--- EXERCISE INPUTS ---

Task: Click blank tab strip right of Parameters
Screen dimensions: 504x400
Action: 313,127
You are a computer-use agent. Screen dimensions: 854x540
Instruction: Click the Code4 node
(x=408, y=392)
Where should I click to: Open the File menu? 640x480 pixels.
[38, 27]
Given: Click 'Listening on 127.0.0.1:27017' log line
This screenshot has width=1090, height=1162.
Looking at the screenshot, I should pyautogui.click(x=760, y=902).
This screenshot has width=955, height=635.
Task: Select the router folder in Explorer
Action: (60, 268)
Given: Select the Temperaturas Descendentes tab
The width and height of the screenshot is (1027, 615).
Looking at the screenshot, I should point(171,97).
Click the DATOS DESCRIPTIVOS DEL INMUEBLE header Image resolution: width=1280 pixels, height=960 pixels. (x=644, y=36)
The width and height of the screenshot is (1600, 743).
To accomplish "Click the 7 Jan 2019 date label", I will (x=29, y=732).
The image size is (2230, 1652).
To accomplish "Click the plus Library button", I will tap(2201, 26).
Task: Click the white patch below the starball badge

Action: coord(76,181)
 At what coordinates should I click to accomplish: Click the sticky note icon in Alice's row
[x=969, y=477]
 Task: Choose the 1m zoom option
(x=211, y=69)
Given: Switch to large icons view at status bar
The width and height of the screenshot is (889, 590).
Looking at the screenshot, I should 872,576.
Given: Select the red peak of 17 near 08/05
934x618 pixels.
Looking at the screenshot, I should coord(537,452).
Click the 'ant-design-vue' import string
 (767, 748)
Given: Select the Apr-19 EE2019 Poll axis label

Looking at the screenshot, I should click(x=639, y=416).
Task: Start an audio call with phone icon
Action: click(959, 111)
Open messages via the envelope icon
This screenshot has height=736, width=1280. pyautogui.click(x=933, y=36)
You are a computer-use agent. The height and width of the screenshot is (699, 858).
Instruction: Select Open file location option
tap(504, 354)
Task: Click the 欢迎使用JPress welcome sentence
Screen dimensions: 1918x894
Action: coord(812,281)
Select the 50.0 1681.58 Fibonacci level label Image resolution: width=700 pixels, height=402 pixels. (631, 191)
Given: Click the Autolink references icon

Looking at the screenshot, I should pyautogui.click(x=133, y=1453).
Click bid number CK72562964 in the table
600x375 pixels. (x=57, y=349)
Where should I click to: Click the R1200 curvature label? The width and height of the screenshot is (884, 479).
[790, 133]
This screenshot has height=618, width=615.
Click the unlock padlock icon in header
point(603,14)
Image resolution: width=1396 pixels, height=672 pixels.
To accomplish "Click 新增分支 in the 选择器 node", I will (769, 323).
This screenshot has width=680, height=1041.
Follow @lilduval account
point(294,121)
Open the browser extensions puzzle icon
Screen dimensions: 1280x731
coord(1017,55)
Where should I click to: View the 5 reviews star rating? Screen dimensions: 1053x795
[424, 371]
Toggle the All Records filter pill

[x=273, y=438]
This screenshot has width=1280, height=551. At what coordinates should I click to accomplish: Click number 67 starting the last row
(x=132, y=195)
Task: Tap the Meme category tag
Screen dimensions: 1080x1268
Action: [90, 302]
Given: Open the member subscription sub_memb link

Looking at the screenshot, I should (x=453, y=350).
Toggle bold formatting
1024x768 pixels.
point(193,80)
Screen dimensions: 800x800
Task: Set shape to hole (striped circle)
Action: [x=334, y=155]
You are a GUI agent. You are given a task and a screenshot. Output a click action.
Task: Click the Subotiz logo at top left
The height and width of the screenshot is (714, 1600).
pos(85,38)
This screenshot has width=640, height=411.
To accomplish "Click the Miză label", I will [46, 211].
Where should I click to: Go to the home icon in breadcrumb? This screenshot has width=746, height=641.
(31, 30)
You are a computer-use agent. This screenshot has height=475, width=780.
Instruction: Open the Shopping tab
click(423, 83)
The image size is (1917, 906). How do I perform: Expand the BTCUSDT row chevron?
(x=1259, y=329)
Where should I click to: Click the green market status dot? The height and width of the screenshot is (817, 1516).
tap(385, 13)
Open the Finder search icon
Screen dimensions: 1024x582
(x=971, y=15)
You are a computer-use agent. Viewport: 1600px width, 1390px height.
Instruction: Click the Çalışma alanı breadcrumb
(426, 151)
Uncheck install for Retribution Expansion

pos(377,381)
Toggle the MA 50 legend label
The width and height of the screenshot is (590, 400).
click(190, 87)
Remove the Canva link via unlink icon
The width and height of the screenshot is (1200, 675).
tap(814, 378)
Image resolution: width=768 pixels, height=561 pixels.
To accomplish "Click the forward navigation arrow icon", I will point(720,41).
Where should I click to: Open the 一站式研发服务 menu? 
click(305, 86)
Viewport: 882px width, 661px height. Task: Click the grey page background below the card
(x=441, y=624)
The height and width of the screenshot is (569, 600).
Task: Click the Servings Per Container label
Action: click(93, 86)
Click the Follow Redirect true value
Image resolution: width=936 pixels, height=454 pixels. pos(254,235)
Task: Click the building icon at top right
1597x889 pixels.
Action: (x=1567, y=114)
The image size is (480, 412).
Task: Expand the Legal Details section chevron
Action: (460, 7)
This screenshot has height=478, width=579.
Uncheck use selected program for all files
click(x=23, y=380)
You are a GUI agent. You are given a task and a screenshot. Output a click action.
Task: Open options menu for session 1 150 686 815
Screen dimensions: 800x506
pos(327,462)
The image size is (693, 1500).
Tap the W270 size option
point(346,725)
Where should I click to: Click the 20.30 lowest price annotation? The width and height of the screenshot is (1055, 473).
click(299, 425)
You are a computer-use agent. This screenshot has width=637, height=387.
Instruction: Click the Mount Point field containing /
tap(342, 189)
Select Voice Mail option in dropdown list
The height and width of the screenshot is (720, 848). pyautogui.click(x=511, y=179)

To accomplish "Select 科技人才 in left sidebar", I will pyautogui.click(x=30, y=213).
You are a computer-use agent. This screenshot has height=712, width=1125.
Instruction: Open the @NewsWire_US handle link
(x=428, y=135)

---

DO THIS: Change "Instruction:" to "Command:" throughout the items above. Leave everything else in them as it is.

OUTPUT FOR THIS TASK:
Task: Click blank tab strip right of Parameters
Screen dimensions: 504x400
Action: 313,127
You are a computer-use agent. Screen dimensions: 854x540
Command: Click the Code4 node
(x=408, y=392)
Where should I click to: Open the File menu? 640x480 pixels.
[38, 27]
Given: Click 'Listening on 127.0.0.1:27017' log line
This screenshot has width=1090, height=1162.
Looking at the screenshot, I should pyautogui.click(x=760, y=902).
This screenshot has width=955, height=635.
Task: Select the router folder in Explorer
Action: (60, 268)
Given: Select the Temperaturas Descendentes tab
The width and height of the screenshot is (1027, 615).
Looking at the screenshot, I should point(171,97).
Click the DATOS DESCRIPTIVOS DEL INMUEBLE header Image resolution: width=1280 pixels, height=960 pixels. (x=644, y=36)
The width and height of the screenshot is (1600, 743).
To accomplish "Click the 7 Jan 2019 date label", I will (x=29, y=732).
The image size is (2230, 1652).
To accomplish "Click the plus Library button", I will tap(2201, 26).
Task: Click the white patch below the starball badge

Action: coord(76,181)
 At what coordinates should I click to accomplish: Click the sticky note icon in Alice's row
[x=969, y=477]
 Task: Choose the 1m zoom option
(x=211, y=69)
Given: Switch to large icons view at status bar
The width and height of the screenshot is (889, 590).
Looking at the screenshot, I should 872,576.
Given: Select the red peak of 17 near 08/05
934x618 pixels.
Looking at the screenshot, I should coord(537,452).
Click the 'ant-design-vue' import string
 (767, 748)
Given: Select the Apr-19 EE2019 Poll axis label

Looking at the screenshot, I should click(x=639, y=416).
Task: Start an audio call with phone icon
Action: click(959, 111)
Open messages via the envelope icon
This screenshot has height=736, width=1280. pyautogui.click(x=933, y=36)
You are a computer-use agent. The height and width of the screenshot is (699, 858).
Command: Select Open file location option
tap(504, 354)
Task: Click the 欢迎使用JPress welcome sentence
Screen dimensions: 1918x894
Action: coord(812,281)
Select the 50.0 1681.58 Fibonacci level label Image resolution: width=700 pixels, height=402 pixels. (631, 191)
Given: Click the Autolink references icon

Looking at the screenshot, I should pyautogui.click(x=133, y=1453).
Click bid number CK72562964 in the table
600x375 pixels. (x=57, y=349)
Where should I click to: Click the R1200 curvature label? The width and height of the screenshot is (884, 479).
[790, 133]
This screenshot has height=618, width=615.
Click the unlock padlock icon in header
point(603,14)
Image resolution: width=1396 pixels, height=672 pixels.
To accomplish "Click 新增分支 in the 选择器 node", I will (769, 323).
This screenshot has width=680, height=1041.
Follow @lilduval account
point(294,121)
Open the browser extensions puzzle icon
Screen dimensions: 1280x731
coord(1017,55)
Where should I click to: View the 5 reviews star rating? Screen dimensions: 1053x795
[424, 371]
Toggle the All Records filter pill

[x=273, y=438]
This screenshot has width=1280, height=551. At what coordinates should I click to accomplish: Click number 67 starting the last row
(x=132, y=195)
Task: Tap the Meme category tag
Screen dimensions: 1080x1268
Action: [90, 302]
Given: Open the member subscription sub_memb link

Looking at the screenshot, I should (x=453, y=350).
Toggle bold formatting
1024x768 pixels.
point(193,80)
Screen dimensions: 800x800
Task: Set shape to hole (striped circle)
Action: [x=334, y=155]
You are a GUI agent. You are given a task and a screenshot. Output a click action.
Task: Click the Subotiz logo at top left
The height and width of the screenshot is (714, 1600).
pos(85,38)
This screenshot has width=640, height=411.
To accomplish "Click the Miză label", I will [46, 211].
Where should I click to: Go to the home icon in breadcrumb? This screenshot has width=746, height=641.
(31, 30)
You are a computer-use agent. This screenshot has height=475, width=780.
Command: Open the Shopping tab
click(423, 83)
The image size is (1917, 906). How do I perform: Expand the BTCUSDT row chevron?
(x=1259, y=329)
Where should I click to: Click the green market status dot? The height and width of the screenshot is (817, 1516).
tap(385, 13)
Open the Finder search icon
Screen dimensions: 1024x582
(x=971, y=15)
You are a computer-use agent. Viewport: 1600px width, 1390px height.
Command: Click the Çalışma alanı breadcrumb
(426, 151)
Uncheck install for Retribution Expansion

pos(377,381)
Toggle the MA 50 legend label
The width and height of the screenshot is (590, 400).
click(190, 87)
Remove the Canva link via unlink icon
The width and height of the screenshot is (1200, 675).
tap(814, 378)
Image resolution: width=768 pixels, height=561 pixels.
To accomplish "Click the forward navigation arrow icon", I will point(720,41).
Where should I click to: Open the 一站式研发服务 menu? 
click(305, 86)
Viewport: 882px width, 661px height. Task: Click the grey page background below the card
(x=441, y=624)
The height and width of the screenshot is (569, 600).
Task: Click the Servings Per Container label
Action: click(93, 86)
Click the Follow Redirect true value
Image resolution: width=936 pixels, height=454 pixels. pos(254,235)
Task: Click the building icon at top right
1597x889 pixels.
Action: (x=1567, y=114)
The image size is (480, 412).
Task: Expand the Legal Details section chevron
Action: (460, 7)
This screenshot has height=478, width=579.
Uncheck use selected program for all files
click(x=23, y=380)
You are a GUI agent. You are given a task and a screenshot. Output a click action.
Task: Open options menu for session 1 150 686 815
Screen dimensions: 800x506
pos(327,462)
The image size is (693, 1500).
Tap the W270 size option
point(346,725)
Where should I click to: Click the 20.30 lowest price annotation? The width and height of the screenshot is (1055, 473).
click(299, 425)
You are a computer-use agent. This screenshot has width=637, height=387.
Command: Click the Mount Point field containing /
tap(342, 189)
Select Voice Mail option in dropdown list
The height and width of the screenshot is (720, 848). pyautogui.click(x=511, y=179)

To accomplish "Select 科技人才 in left sidebar", I will pyautogui.click(x=30, y=213).
You are a computer-use agent. This screenshot has height=712, width=1125.
Command: Open the @NewsWire_US handle link
(x=428, y=135)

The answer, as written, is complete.